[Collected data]
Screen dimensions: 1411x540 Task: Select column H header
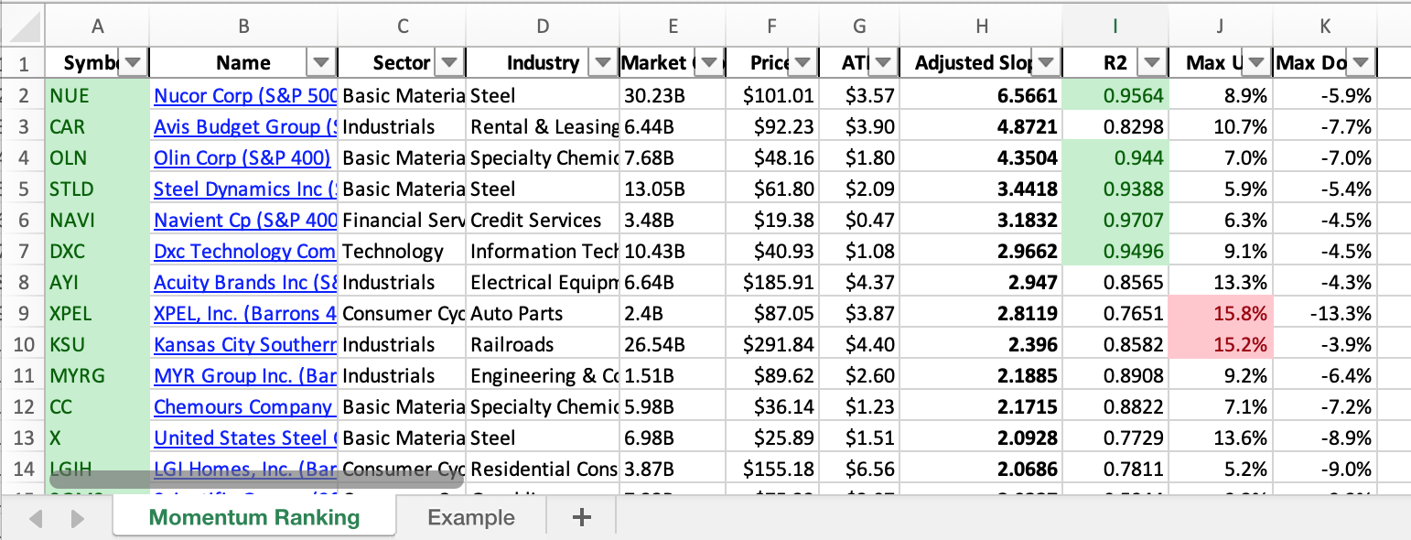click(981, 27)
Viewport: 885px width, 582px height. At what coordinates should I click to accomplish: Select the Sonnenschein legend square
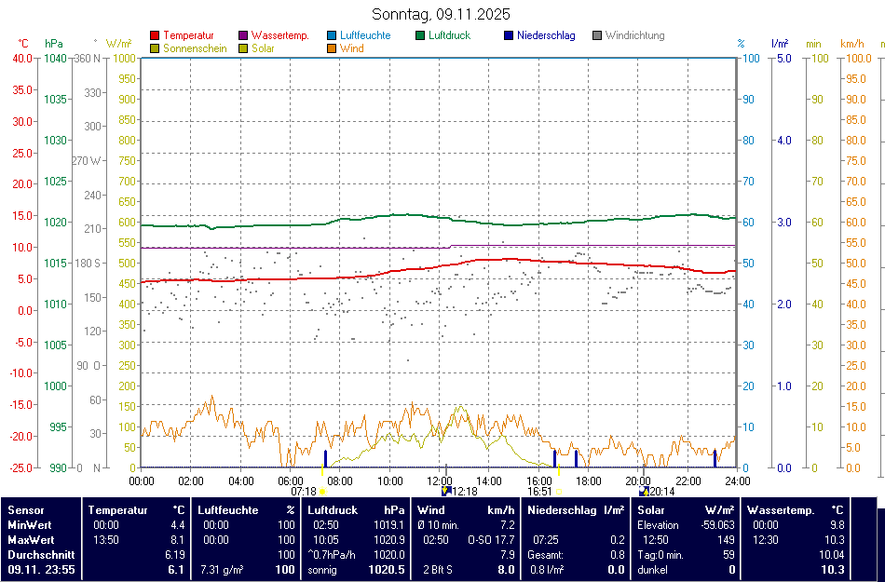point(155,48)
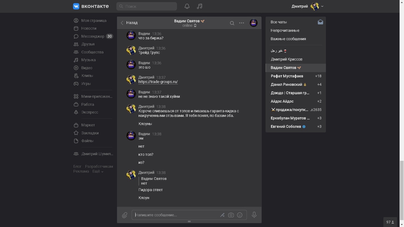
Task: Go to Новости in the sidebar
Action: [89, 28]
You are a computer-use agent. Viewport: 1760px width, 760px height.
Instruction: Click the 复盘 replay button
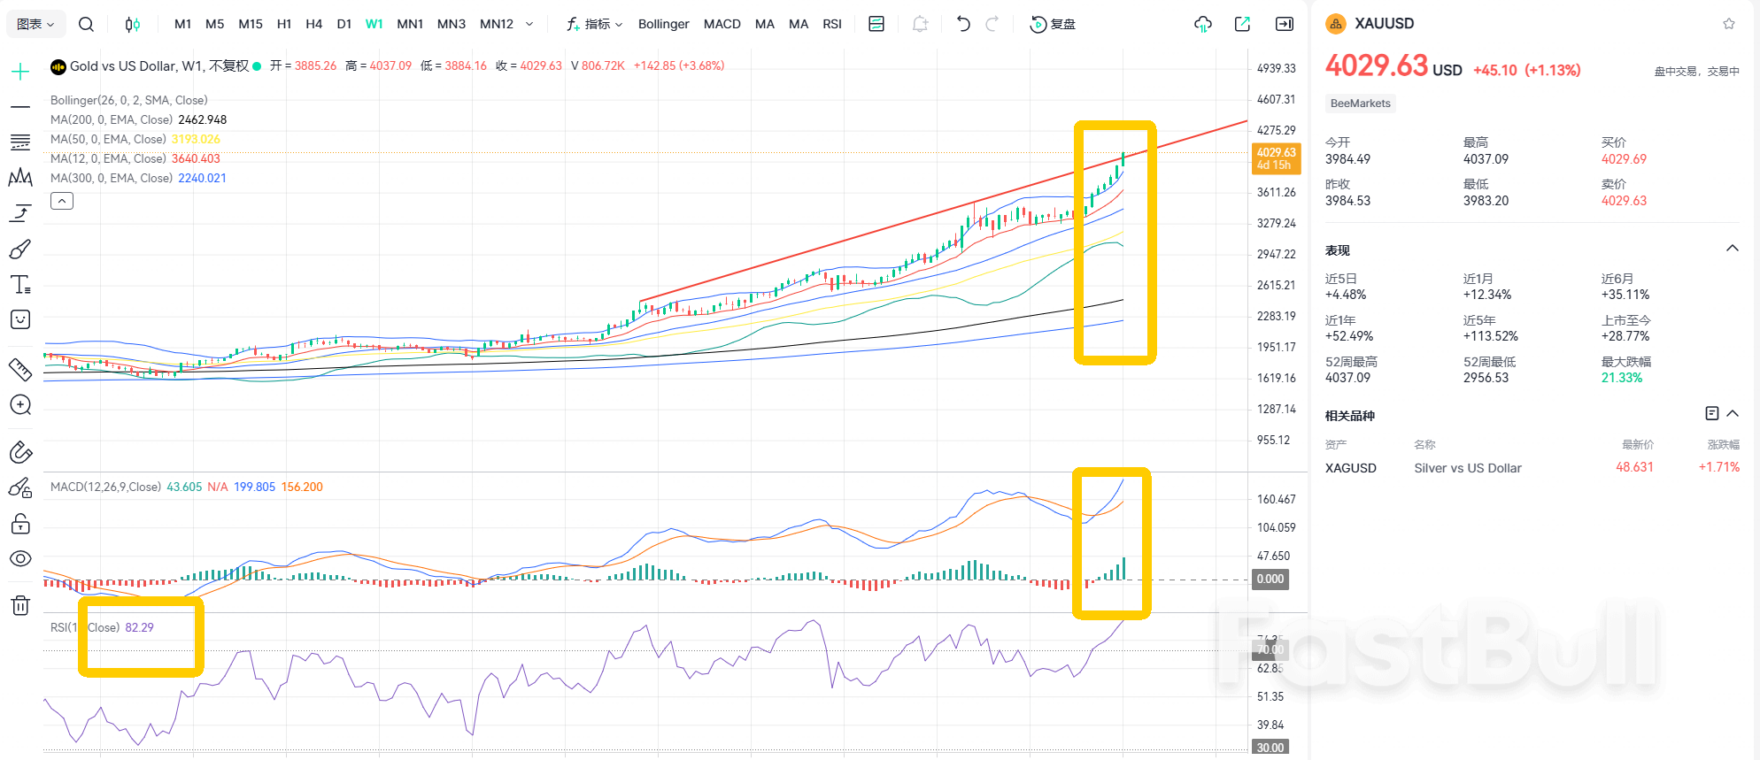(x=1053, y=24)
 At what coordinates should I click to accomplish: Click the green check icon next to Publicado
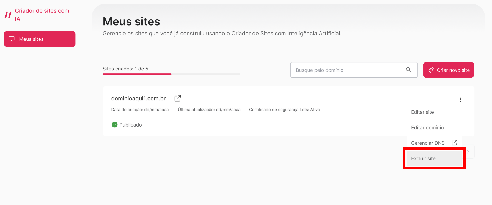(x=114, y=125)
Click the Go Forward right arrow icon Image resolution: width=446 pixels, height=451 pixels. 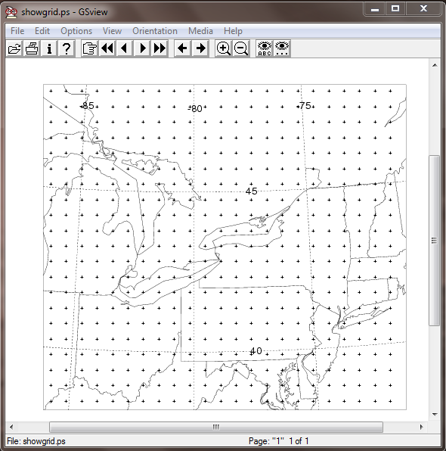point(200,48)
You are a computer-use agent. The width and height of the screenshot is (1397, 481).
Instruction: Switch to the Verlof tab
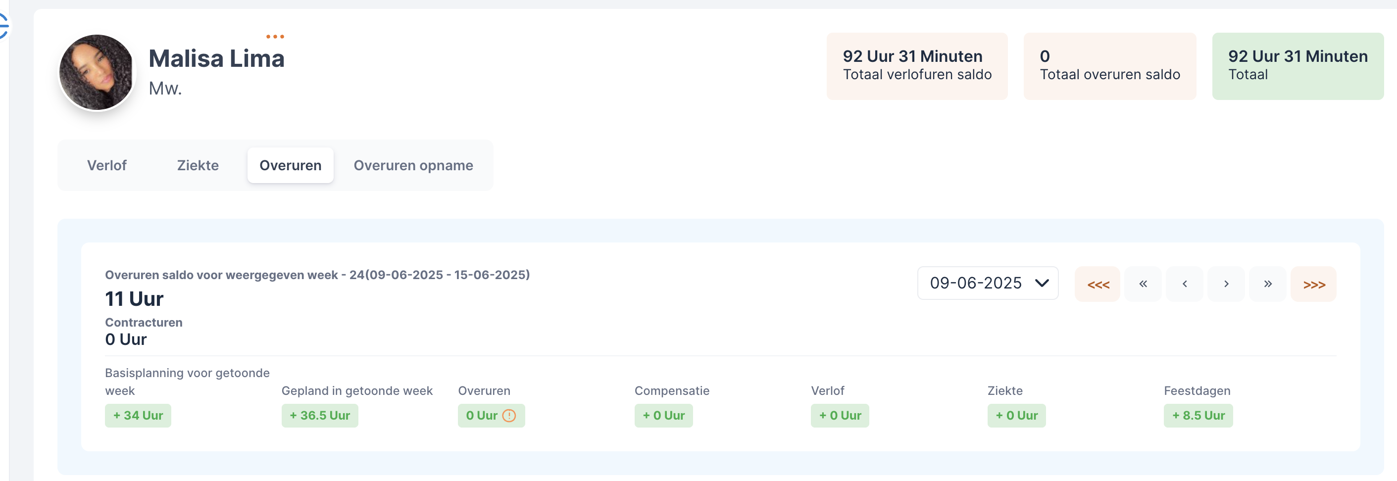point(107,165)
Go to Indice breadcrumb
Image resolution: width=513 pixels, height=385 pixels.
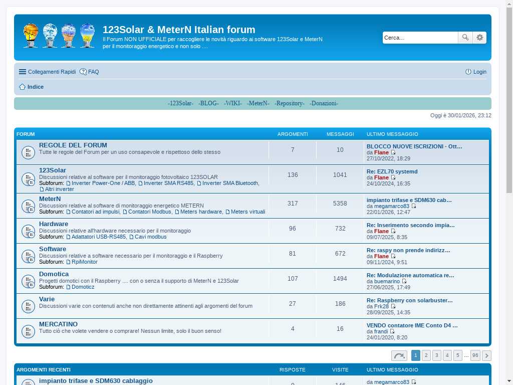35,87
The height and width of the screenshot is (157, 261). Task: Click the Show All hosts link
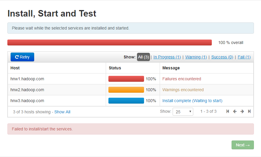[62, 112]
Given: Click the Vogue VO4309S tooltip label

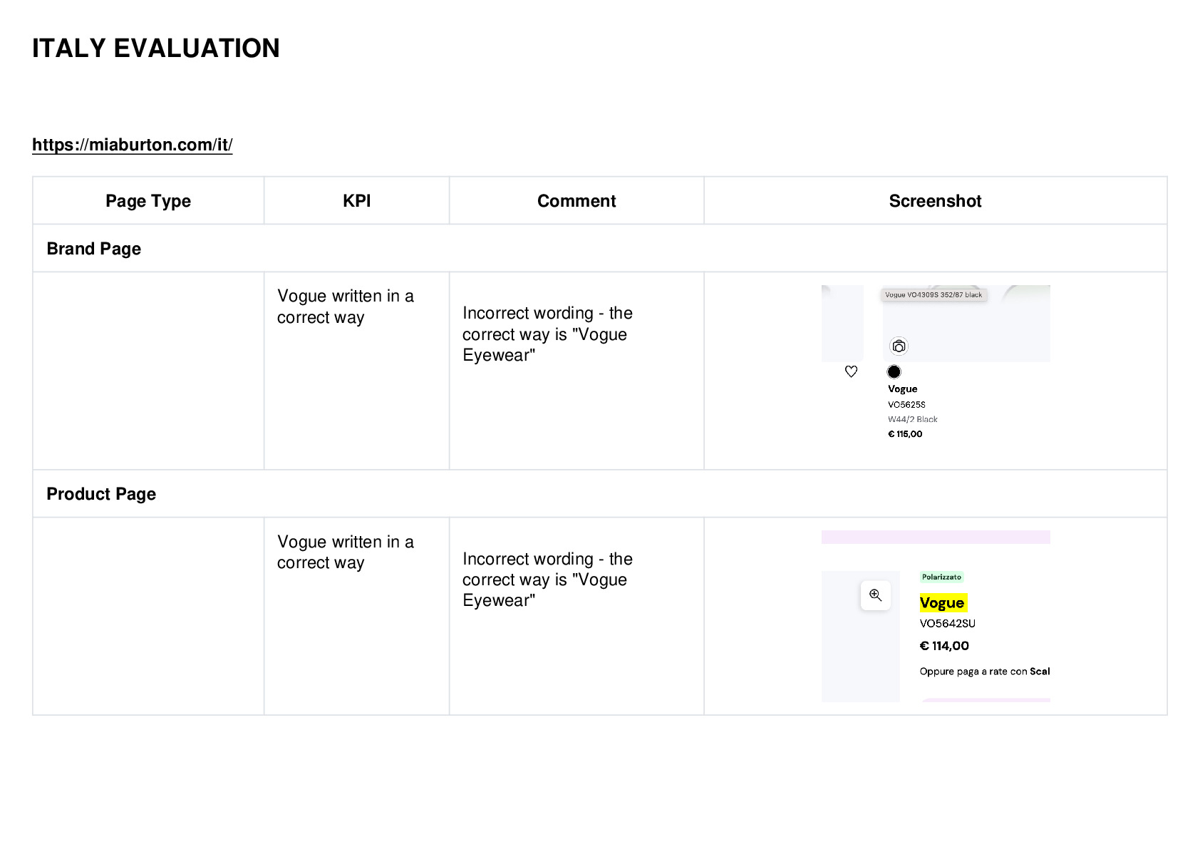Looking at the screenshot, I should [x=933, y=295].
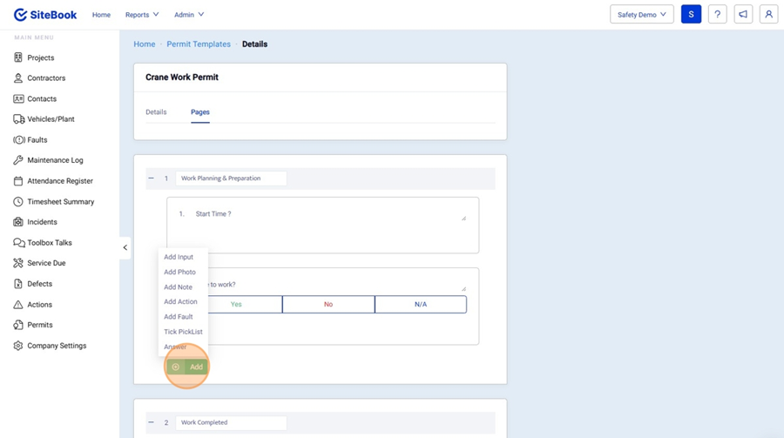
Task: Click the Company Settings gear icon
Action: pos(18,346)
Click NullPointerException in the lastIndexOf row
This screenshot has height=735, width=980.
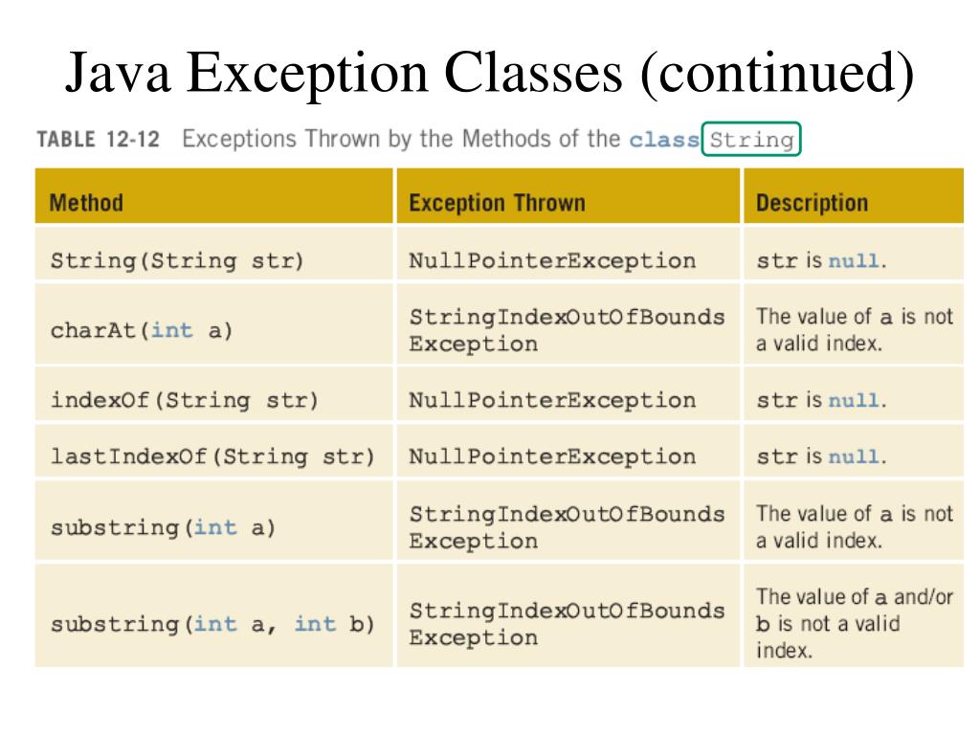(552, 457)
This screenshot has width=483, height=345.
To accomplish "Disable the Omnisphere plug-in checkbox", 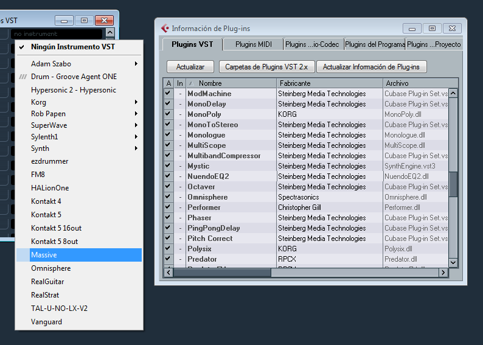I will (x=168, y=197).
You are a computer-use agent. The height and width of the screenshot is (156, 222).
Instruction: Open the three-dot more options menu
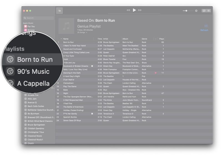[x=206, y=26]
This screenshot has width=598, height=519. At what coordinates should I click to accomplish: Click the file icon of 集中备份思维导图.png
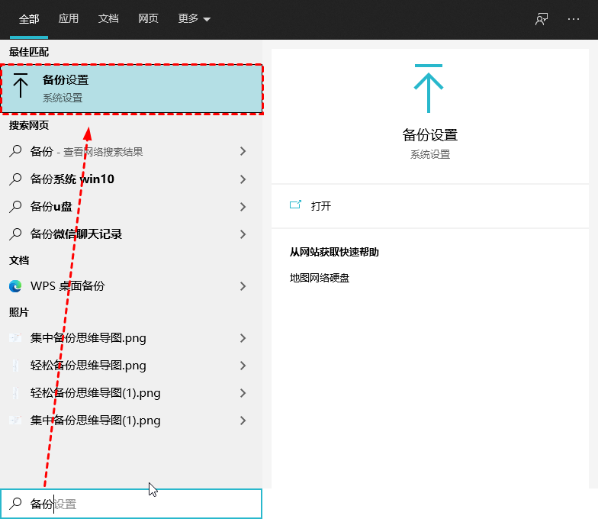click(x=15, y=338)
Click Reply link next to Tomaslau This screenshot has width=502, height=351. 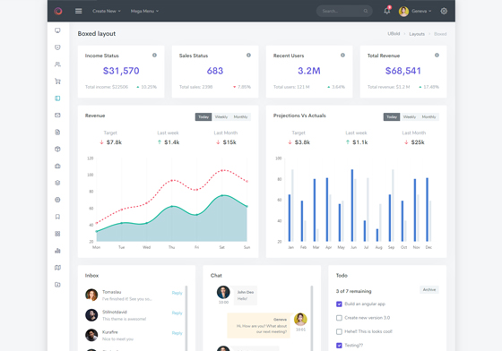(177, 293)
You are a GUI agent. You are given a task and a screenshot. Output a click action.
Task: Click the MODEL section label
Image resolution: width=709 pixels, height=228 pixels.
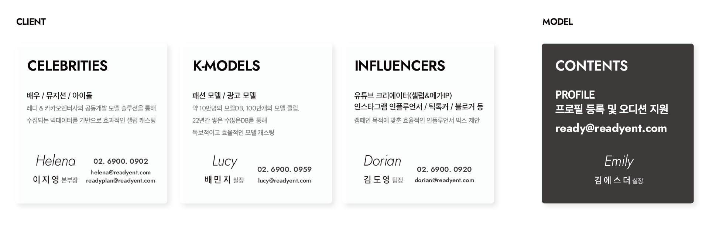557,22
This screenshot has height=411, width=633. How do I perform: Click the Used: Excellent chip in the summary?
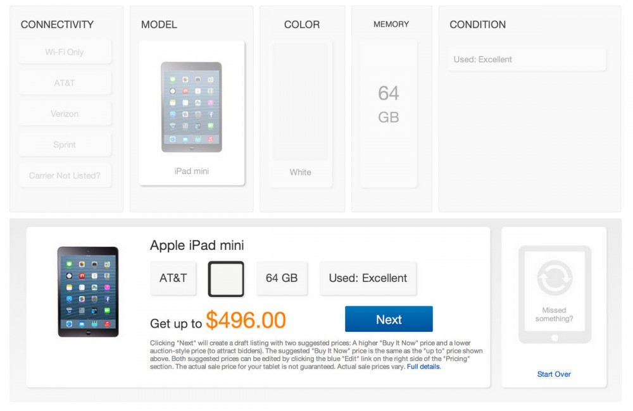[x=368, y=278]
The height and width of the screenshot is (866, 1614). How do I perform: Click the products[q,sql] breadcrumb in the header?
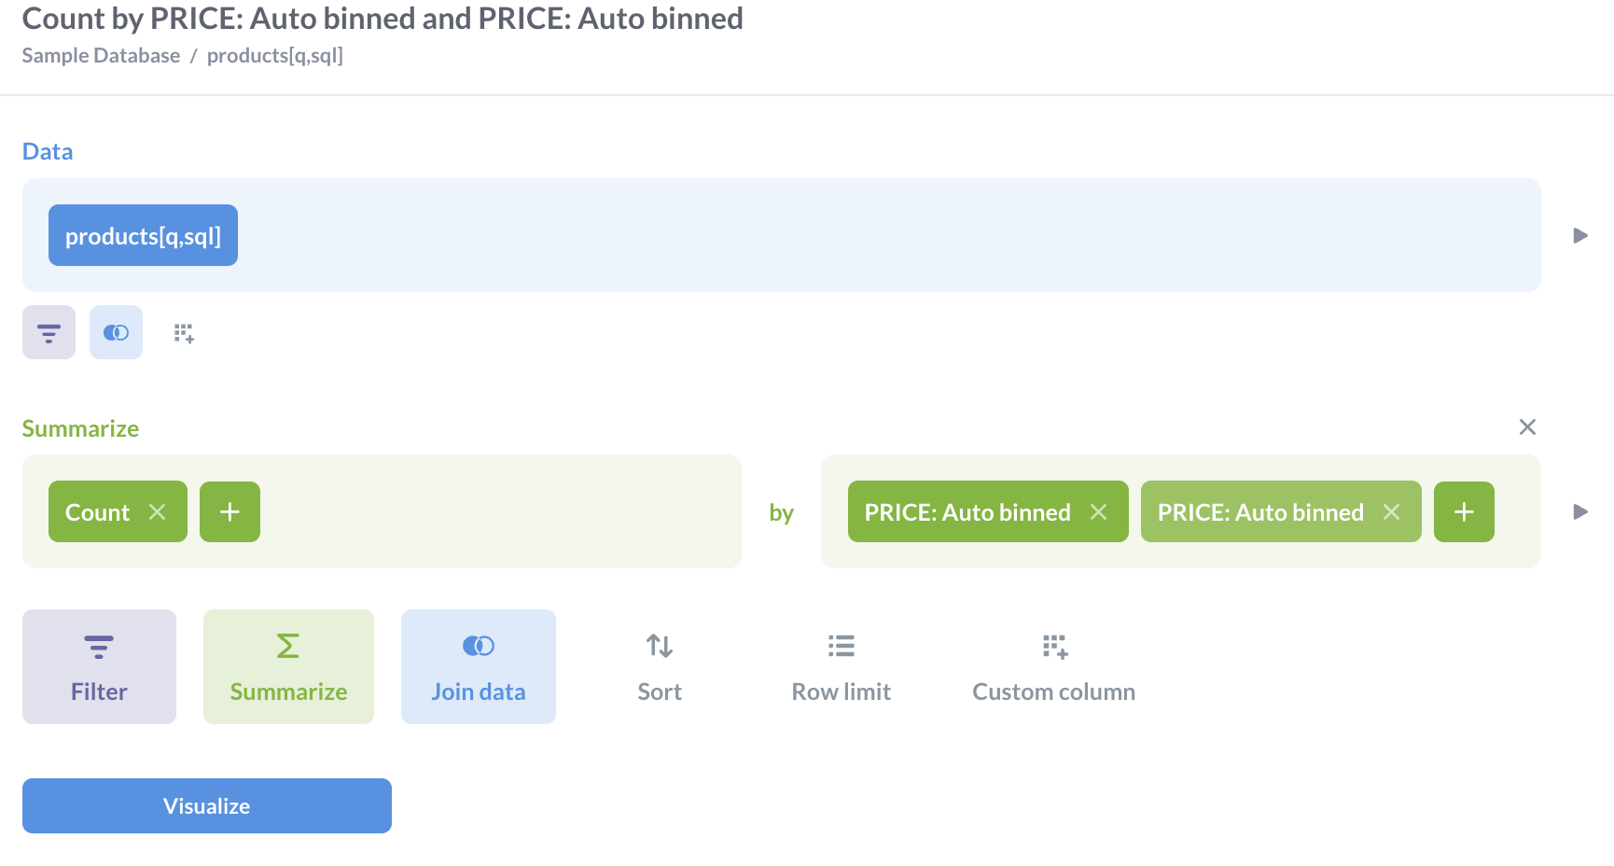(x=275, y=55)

- **WORK INSTRUCTION**
Go through the entries and copy every line that has "computer".

- **YOUR SOLUTION**
You are a computer-use agent. Viewport: 1760px width, 760px height.
You are a computer-use agent. The width and height of the screenshot is (1397, 481).
You are a computer-use agent. The height and width of the screenshot is (156, 222).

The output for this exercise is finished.